つまり、シニア層にどれだけ寄り添ってみても「ちゃんと働けと言いたいのだろう」などと見透かされてしまうのです。上記のような対応は、かえってシニア層のやる気を失わせ、彼らを拗ねさせてしまうのです。

シニアがまた輝ける人材に

 であるならば、変に寄り添うスタンスのシニア向け研修は止めましょう。9割以上は「自分を大切に扱ってくれない」と拗ねて、駄々っ子と同じ心情になっています。この状態を解消するためには、まずは現在の職場で周りからどう扱って欲しいのか、彼らの本音を引き出すことから始めます。過去を振り返るのではなく、今と未来に目を向けさせるのです。周りから「やっぱりベテランの〇〇さんは凄い!」と思ってもらえるようにするには、自分自身が周りに対し、どんな意識で行動をすればいいのかを気づかせるのです。周りに対するスタンスと言動や行動が変われば、職場での扱いが変わります。そうなれば尊厳も取り戻せます。その上で学び直しの研修を行うと、今度は新しいスキルやノウハウをみるみる吸収してくれ、再び輝ける人材に変わっていくようになります。

「どう扱ってもらいたいのか」を気づかせる

 シニア層に今と昔のギャップを意識させることは止めましょう。「実力ではなく年齢で外された」などの被害者意識が出てくるからです。キーは今にフォーカスさせ、今の職場で大事に扱ってもらえるようになるには、どうすればいいかに気づかせること。そこがスタートですが、理屈で説明すると拗ねてしまいます。誰かが説明するのではなく、自ら気づかせることが大切です。そのためには心理学的なアプローチが有効です。

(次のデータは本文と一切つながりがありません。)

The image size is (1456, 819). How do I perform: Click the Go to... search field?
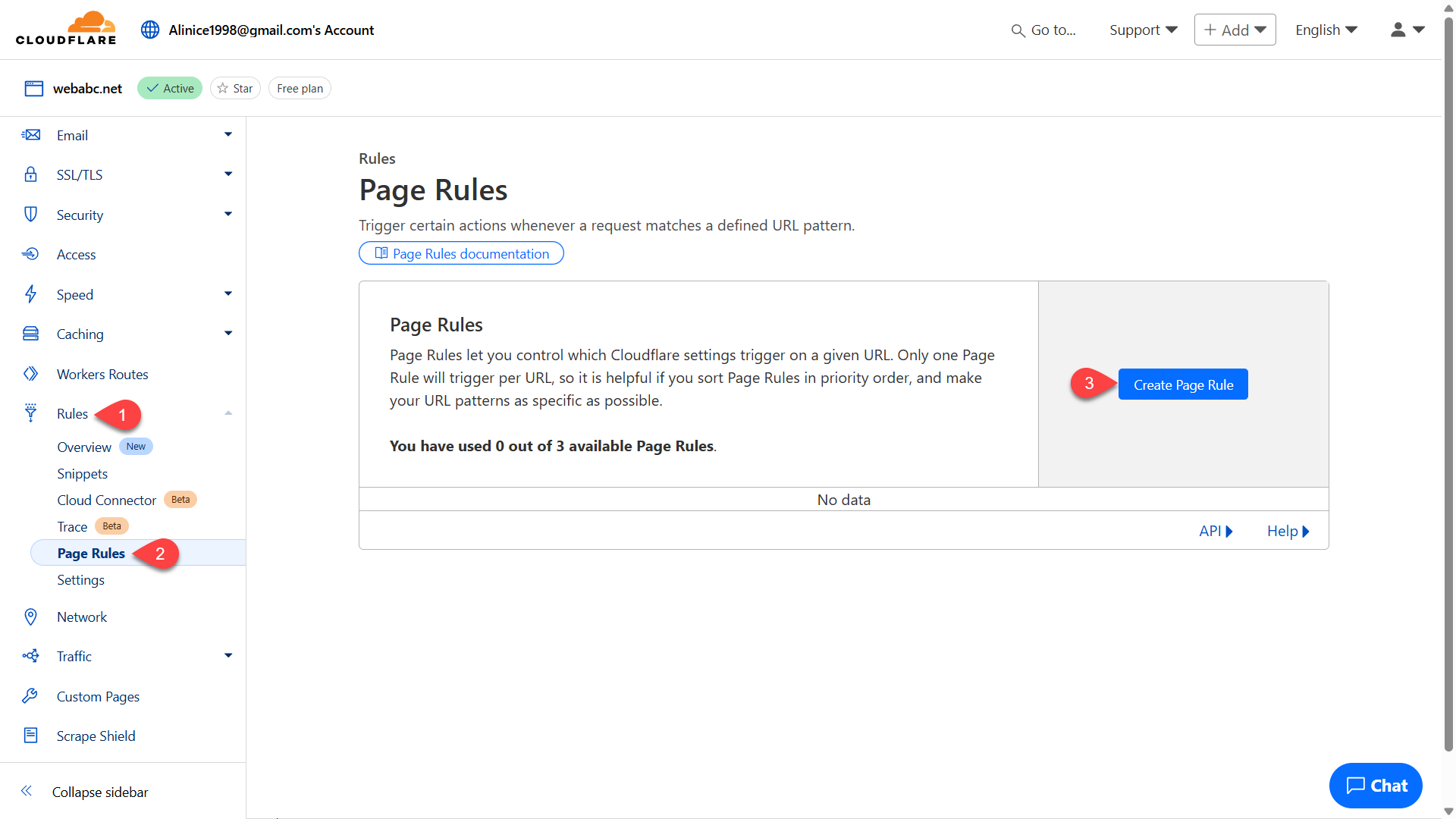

(1)「解決できないこと」と「本人が問題視していること」を分ける

 はじめにシニア層がイライラ、モヤモヤしていることの視界をハッキリさせます。まずは書き出させるのがよいでしょう。そこでイライラ、モヤモヤの原因を「本人達で解決できないこと」と「問題視していること」に区分けするのです。

「景気低迷から経営が悪化し、50代シニア社員が必要とされないムードが会社にある」などという、シニア層が自分達で解決できないことを彼らとの間で議論してもモチベーションダウンにしかなりません。解決できないことはいったん受け止めますが、そうした議論にならないように、「本人達が問題視していること」に気づかせるのです。

「なぜそれをあなた(達)は問題視するの?」「その結果、あなた(達)はどうなるの?」という具合にどんどん掘り下げていきましょう。すると「尊敬されたい。大事に扱って欲しい」などという本音が出てきます。